The Basics of Hermit Crab Care

Hermit crabs are not exactly the low-maintenance pets they are often mistaken to be. In fact they require much more attention than most small animals. But this doesn't make them any less wonderful, in fact it makes them that much more rewarding. When bringing hermit crabs into your home, the first thing you need to realize is the fact that they are wild animals. Almost all hermit crabs sold in pet stores were taken from their wild habitat. As you can imagine this is very stressful. Through the entire process many hermit crabs pass away. Contrary to popular belief hermit crabs are not hardy animals and they are very susceptible to their environment. In order to live their full lifespan they need to be in an environment that closely imitates their natural surroundings. As their owner it is your responsibility to create the best possible life for your little creatures. And this is done by creating the best possible habitat.

The Absolute Necessities

Heat: In the wild hermit crabs reside in an area that has a relatively steady temperature near 80 degrees Fahrenheit. The best investment you can make on behalf of your hermit crab is a heater for their tank or terrarium as well as a temperature gauge. Around 78 degrees is adequate for most species of hermit crabs. Most heaters are very easy to use and stick to the side of the glass or slide underneath the terrarium. Use the thermometer to monitor the temperature and try to keep a steady warmth between 75 and 82 degrees Fahrenheit. This will most closely match their natural environment.

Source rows
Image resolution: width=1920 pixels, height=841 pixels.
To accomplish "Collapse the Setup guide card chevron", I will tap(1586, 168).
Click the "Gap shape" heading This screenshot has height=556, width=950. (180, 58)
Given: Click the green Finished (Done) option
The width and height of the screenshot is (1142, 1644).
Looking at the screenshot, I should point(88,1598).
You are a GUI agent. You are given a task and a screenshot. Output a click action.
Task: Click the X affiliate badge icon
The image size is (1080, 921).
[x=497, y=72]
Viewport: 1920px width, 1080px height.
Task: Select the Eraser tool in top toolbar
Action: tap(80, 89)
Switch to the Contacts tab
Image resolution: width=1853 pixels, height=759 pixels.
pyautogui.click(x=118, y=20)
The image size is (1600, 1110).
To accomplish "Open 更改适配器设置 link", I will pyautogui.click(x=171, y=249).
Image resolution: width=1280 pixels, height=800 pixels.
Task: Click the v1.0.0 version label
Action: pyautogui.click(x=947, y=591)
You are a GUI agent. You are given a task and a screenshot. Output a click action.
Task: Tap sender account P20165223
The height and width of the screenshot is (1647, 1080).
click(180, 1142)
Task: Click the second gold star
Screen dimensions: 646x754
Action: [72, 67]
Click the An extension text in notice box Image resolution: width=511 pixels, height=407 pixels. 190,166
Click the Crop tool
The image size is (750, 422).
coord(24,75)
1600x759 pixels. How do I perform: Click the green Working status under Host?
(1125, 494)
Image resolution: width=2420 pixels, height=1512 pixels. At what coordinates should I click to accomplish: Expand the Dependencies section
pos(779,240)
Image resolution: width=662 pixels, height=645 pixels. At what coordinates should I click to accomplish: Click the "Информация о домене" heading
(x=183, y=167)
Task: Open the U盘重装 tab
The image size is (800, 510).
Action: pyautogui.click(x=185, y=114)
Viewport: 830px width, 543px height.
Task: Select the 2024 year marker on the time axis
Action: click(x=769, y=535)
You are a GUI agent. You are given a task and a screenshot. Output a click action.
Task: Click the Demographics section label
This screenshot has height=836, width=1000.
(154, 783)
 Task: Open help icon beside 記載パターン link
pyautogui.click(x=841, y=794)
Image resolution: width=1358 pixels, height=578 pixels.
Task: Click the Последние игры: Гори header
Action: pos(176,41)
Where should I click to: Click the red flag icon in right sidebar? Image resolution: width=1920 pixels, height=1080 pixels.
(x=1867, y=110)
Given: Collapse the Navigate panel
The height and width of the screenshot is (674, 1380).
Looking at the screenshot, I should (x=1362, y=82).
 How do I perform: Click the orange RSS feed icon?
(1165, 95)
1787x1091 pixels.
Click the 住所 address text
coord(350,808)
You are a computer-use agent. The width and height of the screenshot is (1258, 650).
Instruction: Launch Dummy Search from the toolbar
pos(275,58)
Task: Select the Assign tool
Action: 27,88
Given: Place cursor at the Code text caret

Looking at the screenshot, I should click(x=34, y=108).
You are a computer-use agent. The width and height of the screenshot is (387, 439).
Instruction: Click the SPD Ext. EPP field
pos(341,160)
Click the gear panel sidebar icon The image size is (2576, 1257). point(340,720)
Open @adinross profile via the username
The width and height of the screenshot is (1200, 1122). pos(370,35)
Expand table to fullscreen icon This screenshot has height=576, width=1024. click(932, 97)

SET TASKS -
[1] According to the hermit crab care text, what temperature is adequate for most species of hermit crabs?
[2] List every temperature figure mentioned in the hermit crab care text.
[3] Using the hermit crab care text, explain why the tank should be kept at a steady warmth between 75 and 82 degrees Fahrenheit.

ANSWER SET -
[1] Around 78 degrees Fahrenheit.

[2] 80, 78, 75 and 82 degrees Fahrenheit.

[3] Hermit crabs live in the wild where the temperature stays relatively steady near 80 degrees Fahrenheit, so this range most closely matches their natural environment. They need surroundings that closely imitate their natural ones to live their full lifespan.